TEXT BLOCK ▸
begin
In November 2008, Justine heard about the Lighthouse Project trip through a friend’s blog. She hoped to host next time in Tulsa, but we were already in town for the January 2009 trip before she was aware of it. When she got word that we’d be returning to Tulsa a third time, her initial reaction was dismay since she obviously couldn’t host in the middle of her adoption. She might need for her own adoption the $1000 it cost to host a child. Worse, if she hosted, she’d fall in love, want to adopt, and be unable due to Hong Kong law prohibiting concurrent adoptions through other sources. God reminded her she had $1076 in a memorial fund in her husband’s name, and brought conviction that her reason not to host was flimsy. Would she let a child stay in a dismal orphanage with a hopeless future because she might be hurt if she opened her heart? She had the money, and she had the time. The only issue was fear of emotional injury. All the while, God was asking, “How selfish can you be?”
end
WHAT TO PRODUCE ▸
Using the passage about Justine and the Lighthouse Project, decide whether each statement agrees with it: (a) Justine first learned of the Lighthouse Project trip from a friend's blog; (b) hosting a child cost $1076; (c) Justine's memorial fund was in her mother's name. Answer yes or no for each, and quote the words of the passage that decide it. The listing after this passage has no part in the exercise.

COLLECTED DATA ▸
begin
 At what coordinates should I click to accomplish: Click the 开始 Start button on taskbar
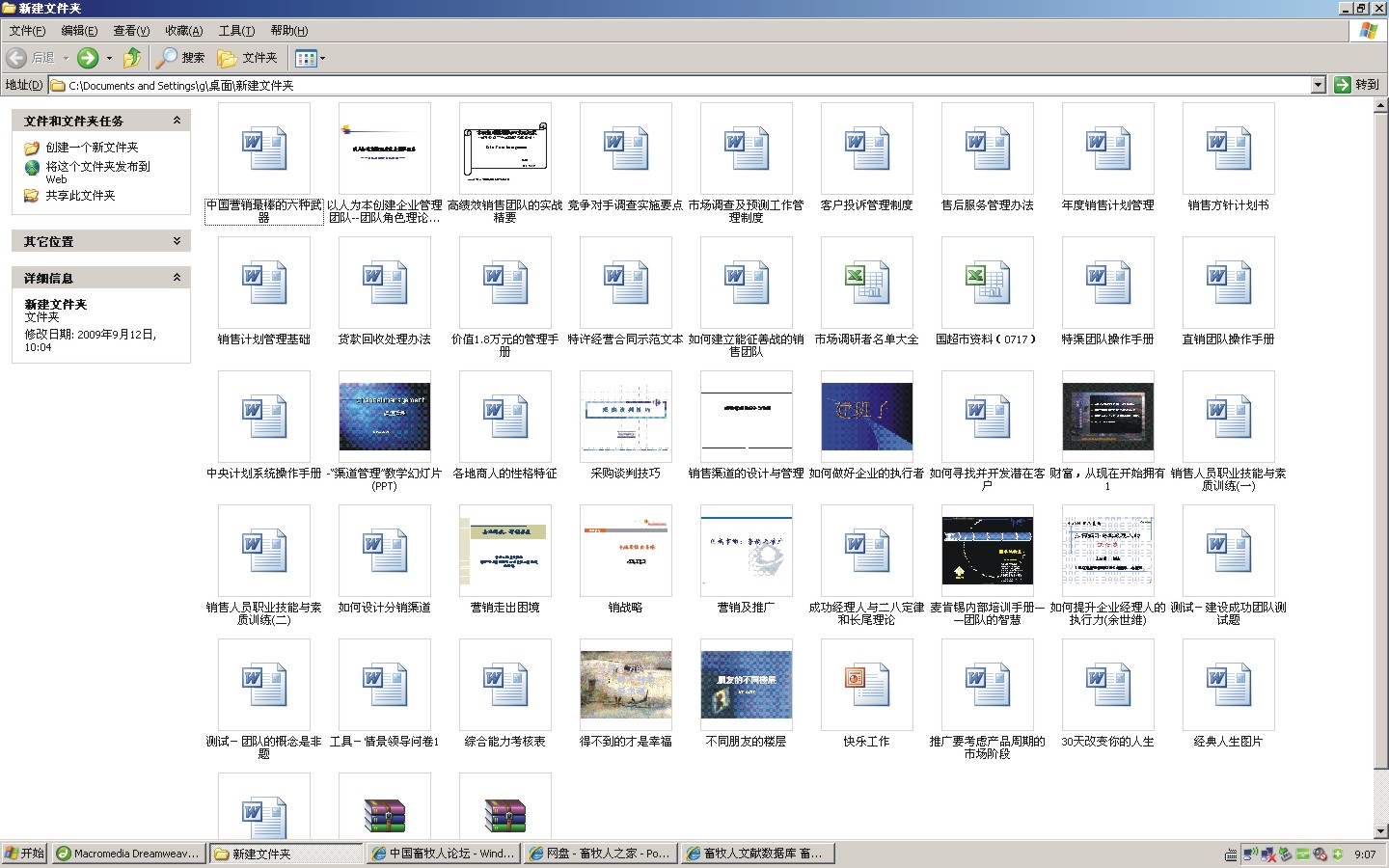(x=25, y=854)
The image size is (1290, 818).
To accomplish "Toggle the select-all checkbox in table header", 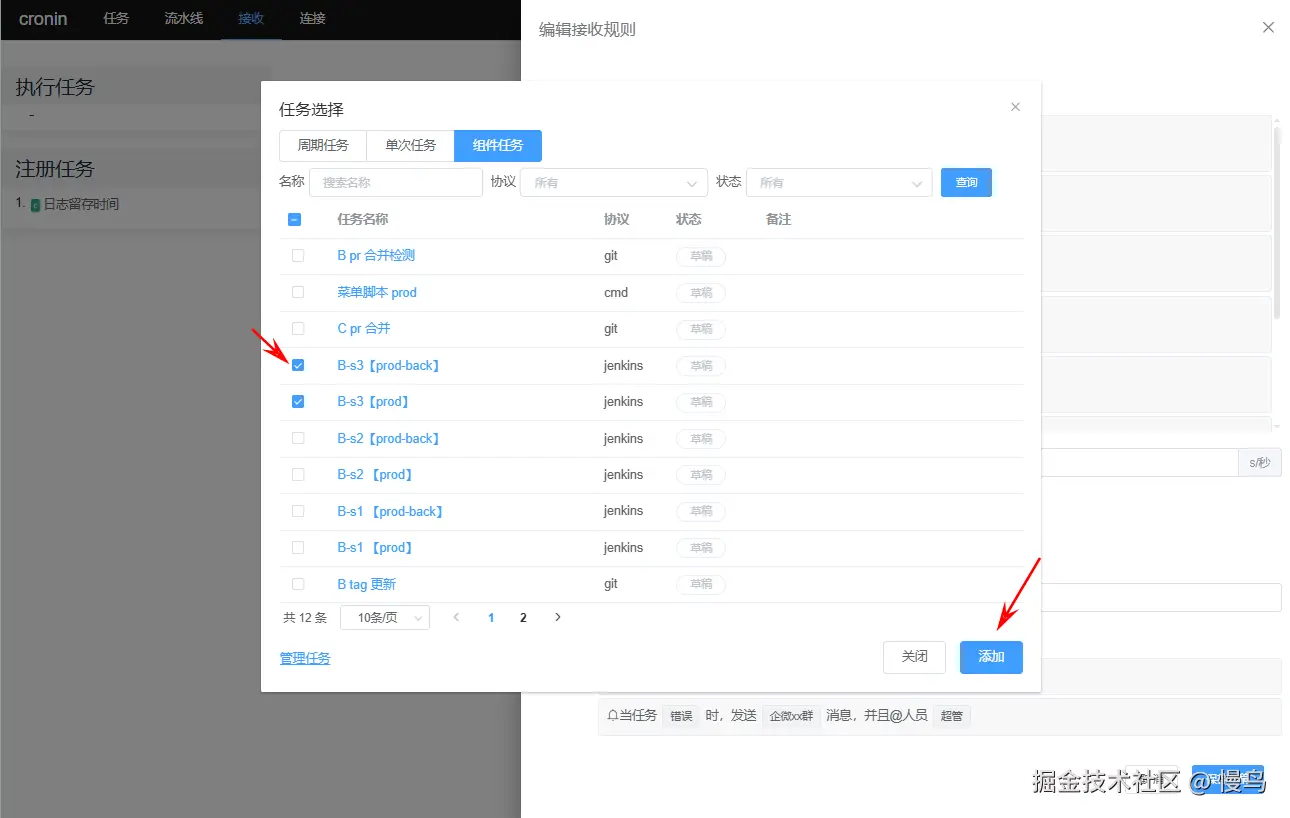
end
EXERCISE OUTPUT ▸
(a) Yes: "In November 2008, Justine heard about the Lighthouse Project trip through a friend’s blog."
(b) No: "the $1000 it cost to host a child"
(c) No: "a memorial fund in her husband’s name"